*Texte fourni:*
Certes, Eric Drouet bénéficie de la présomption d’innocence. Comme tout un chacun et c’est heureux. Mais il ne faut pas prendre les enfants du bon Dieu pour des canards sauvages. Quand Jean-Luc Mélenchon exige des excuses de Benoit Hamon (1), il se fout de la G……du monde. La récupération politique est si voyante (à quelques mois des européennes) si indélicate, si méprisante (Mélenchon n’a que faire de M. Drouet) qu’elle le disqualifie pour parler au nom de la gauche. 

N’oublions pas que J.L. Mélenchon était mitterrandien, pas mendésiste. Il admirait dans l’ancien président de la République « socialiste » l’homme rusé, théâtral, littéraire, l’homme cultivé, tribun comme lui. Comment aurait-il pu se reconnaître dans l’ancien maire de Louviers, épris de vérité, de respect pour le citoyen, de dignité dans l’art de pratiquer la politique ? Autrement dit, je ne crois pas un mot de Drouet comme je ne crois pas un mot des lamentations de Mélenchon, un artiste du verbe qui finirait par nous faire croire ce qu’il dit.

*Entrées fournies:*
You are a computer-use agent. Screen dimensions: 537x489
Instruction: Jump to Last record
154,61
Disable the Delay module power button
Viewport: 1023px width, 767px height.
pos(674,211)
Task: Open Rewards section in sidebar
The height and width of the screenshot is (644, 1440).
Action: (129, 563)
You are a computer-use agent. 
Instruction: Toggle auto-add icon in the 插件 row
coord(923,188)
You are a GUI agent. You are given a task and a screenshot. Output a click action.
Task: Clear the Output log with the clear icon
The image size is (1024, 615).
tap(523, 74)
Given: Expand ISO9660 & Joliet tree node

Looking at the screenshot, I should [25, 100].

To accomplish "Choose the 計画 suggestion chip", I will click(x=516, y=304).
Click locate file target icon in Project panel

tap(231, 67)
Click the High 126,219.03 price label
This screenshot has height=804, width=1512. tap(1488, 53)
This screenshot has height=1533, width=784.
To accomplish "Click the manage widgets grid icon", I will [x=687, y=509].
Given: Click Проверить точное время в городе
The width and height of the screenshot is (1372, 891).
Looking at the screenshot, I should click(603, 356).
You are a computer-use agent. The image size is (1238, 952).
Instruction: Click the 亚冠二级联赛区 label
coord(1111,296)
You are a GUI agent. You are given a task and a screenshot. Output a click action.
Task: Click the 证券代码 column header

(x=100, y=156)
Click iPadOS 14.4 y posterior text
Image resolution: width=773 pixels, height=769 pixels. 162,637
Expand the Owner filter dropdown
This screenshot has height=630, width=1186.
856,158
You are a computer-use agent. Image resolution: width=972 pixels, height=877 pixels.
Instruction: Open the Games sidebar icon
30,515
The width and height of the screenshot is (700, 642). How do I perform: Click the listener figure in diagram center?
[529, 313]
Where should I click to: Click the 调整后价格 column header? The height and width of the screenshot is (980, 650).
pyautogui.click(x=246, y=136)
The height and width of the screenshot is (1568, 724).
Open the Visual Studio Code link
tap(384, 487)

*Consigne:*
Recopiez à l'identique le passage du texte fourni qui commence à « Certes, Eric Drouet » et se termine à « de la gauche. ».

*Résultat attendu:*
Certes, Eric Drouet bénéficie de la présomption d’innocence. Comme tout un chacun et c’est heureux. Mais il ne faut pas prendre les enfants du bon Dieu pour des canards sauvages. Quand Jean-Luc Mélenchon exige des excuses de Benoit Hamon (1), il se fout de la G……du monde. La récupération politique est si voyante (à quelques mois des européennes) si indélicate, si méprisante (Mélenchon n’a que faire de M. Drouet) qu’elle le disqualifie pour parler au nom de la gauche.